Did you know that there is no national database of the locations of AED’s around the country. Certain manufacturers keep a record of their own and we all know for example there is probably one in our local railway station but do we know the location of the nearest one to our office? No, as this is simply not part of a national database and in my view needs to be addressed.

Most objections to purchasing an AED are financial yet a defibrillator provides extreme value at a critical moment. Would you take the same view with a sprinkler system or fire extinguisher?

Risk factors

Many factors in the workplace can increase the risk of an SCA or limit the timely delivery of potentially life saving defibrillation therapy:

  • An ageing workforce;
  • Difficult to access locations such as in the centre of town where there are one way streets making it difficult for emergency responders to reach due to the need to negotiate traffic, staircases, elevators, escalators or crowds;
  • Buildings with tight security controls or spread out facilities;
  • Relatively remote locations resulting in longer response times by emergency services.

Why should your workplace purchase a defibrillator?

The person who collapses in the workplaces is most likely to be a witnessed cardiac arrest which generally has a higher chance of survival, obviously on the basis that someone provides treatment! Early defibrillation would further increase the survival rate from less than 5% to more than 50%.

A work place first aider, if appropriately trained can help keep a victim alive with basic CPR until the ambulance first responder arrives, however the use of AED’s can minimise time to defibrillation when every minute counts. Such training is often incorporated in life support training courses at minimal cost. Also, many manufacturing companies of AED’s provide training for a limited number of personnel.

An AED could see your life saved in the workplace. Having worked as an ITU sister and being familiar with advanced life support techniques is all well and good however I now work in an office in a high stress environment. In my view, it is only a matter of time before we witness a cardiac arrest and with the best training in the world I know that without early defibrillation my enhanced skills and those skills of my work colleagues trained in basic CPR may not be enough.

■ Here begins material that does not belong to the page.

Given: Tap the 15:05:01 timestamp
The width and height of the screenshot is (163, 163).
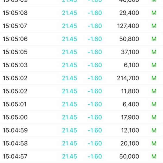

As a Clinical Negligence Lawyer I often see cases where there has been a failure to provide adequate and prompt treatment in a hospital setting where there is little or any excuse for poor emergency care delivery. Thankfully, in the UK, providing basic first aid even if unsuccessful should not result in a claim against you. However, it may be that in the future certain businesses/organisations will be open to HSE investigation if they have no trained first aiders and no access to a defibrillator.